The decision to focus on Ethylene Sulfate stemmed from its distinct chemical structure and the stability provided by its five-membered ring. Unlike common cyclic sulfates, Ethylene Sulfate’s molecular design strikes a pragmatic balance between reactivity and resistance to premature decomposition. We target a purity of at least 99.5% in our batches, verified every day at the instrument bench because downstream processes—from lithium battery research to advanced organic syntheses—depend on absolute clarity about what goes into the reaction vessel. Many have asked why the small details matter: slight impurities in precursor chemistry can lead to ongoing issues with product consistency, unwanted byproducts, and batch-to-batch variability further along the supply chain.

Records provided:
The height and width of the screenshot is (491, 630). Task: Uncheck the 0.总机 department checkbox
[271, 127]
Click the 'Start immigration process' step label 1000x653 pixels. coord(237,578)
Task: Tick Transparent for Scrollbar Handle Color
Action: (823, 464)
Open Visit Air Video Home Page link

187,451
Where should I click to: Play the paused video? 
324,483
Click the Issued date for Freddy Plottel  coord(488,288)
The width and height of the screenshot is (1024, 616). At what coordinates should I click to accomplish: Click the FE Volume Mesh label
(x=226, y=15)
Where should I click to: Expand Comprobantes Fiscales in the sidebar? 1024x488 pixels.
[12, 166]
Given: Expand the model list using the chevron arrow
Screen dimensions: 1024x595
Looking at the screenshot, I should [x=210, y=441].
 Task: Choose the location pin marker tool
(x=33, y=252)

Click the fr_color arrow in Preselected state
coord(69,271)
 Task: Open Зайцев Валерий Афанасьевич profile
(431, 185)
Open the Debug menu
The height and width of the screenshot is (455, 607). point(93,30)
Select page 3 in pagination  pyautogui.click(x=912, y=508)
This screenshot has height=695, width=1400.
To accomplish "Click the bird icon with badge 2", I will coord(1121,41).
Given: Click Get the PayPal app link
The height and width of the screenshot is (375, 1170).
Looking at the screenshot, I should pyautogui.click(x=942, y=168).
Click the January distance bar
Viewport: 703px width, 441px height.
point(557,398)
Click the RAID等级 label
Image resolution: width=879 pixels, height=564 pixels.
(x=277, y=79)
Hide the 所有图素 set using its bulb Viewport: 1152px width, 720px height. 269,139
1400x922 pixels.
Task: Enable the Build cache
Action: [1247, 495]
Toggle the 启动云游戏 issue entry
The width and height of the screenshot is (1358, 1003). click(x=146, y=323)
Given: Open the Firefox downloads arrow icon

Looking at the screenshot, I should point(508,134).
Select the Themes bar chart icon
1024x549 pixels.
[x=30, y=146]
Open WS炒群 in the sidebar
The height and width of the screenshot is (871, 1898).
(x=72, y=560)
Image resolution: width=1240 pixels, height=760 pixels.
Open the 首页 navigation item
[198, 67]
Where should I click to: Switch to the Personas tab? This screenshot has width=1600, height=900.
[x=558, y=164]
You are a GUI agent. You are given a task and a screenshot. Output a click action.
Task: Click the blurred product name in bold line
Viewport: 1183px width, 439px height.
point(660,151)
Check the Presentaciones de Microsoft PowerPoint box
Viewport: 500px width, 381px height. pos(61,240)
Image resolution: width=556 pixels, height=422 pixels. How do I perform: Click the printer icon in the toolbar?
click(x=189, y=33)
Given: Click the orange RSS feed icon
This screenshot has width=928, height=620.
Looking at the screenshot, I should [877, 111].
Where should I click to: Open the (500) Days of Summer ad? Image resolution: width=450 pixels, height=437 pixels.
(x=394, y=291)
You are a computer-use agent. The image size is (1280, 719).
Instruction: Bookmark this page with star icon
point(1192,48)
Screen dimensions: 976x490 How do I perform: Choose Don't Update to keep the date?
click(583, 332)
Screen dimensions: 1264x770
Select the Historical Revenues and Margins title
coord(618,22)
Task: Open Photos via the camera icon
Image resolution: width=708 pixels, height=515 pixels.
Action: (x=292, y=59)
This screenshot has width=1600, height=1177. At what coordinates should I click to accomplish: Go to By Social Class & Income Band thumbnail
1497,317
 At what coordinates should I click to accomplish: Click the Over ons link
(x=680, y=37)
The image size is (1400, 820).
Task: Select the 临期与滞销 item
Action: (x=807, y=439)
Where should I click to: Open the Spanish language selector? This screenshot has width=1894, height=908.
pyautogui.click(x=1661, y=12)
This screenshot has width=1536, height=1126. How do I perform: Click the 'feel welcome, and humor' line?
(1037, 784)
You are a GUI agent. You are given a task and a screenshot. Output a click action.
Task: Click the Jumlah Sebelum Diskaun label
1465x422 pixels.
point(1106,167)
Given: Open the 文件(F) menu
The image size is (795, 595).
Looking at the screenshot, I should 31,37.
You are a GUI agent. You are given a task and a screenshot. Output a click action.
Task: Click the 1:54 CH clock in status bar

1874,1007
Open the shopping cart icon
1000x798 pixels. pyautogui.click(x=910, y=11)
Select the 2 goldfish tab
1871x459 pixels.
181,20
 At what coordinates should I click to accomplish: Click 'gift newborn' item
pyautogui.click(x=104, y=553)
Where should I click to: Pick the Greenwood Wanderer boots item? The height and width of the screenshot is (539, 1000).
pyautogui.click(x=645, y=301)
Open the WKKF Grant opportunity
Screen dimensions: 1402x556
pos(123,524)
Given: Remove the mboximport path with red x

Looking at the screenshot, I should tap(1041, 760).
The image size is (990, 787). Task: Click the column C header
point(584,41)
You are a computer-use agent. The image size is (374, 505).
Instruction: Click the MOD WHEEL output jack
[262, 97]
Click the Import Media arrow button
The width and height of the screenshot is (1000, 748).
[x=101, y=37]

Questions:
A – In the Ethylene Sulfate text, what minimum purity is targeted in batches?
B – Revise the Ethylene Sulfate text between "The decision to" and "the supply chain.", inclusive, changing "batches" to "lots".

Task-by-task answers:
A – At least 99.5%.

B –
The decision to focus on Ethylene Sulfate stemmed from its distinct chemical structure and the stability provided by its five-membered ring. Unlike common cyclic sulfates, Ethylene Sulfate’s molecular design strikes a pragmatic balance between reactivity and resistance to premature decomposition. We target a purity of at least 99.5% in our lots, verified every day at the instrument bench because downstream processes—from lithium battery research to advanced organic syntheses—depend on absolute clarity about what goes into the reaction vessel. Many have asked why the small details matter: slight impurities in precursor chemistry can lead to ongoing issues with product consistency, unwanted byproducts, and batch-to-batch variability further along the supply chain.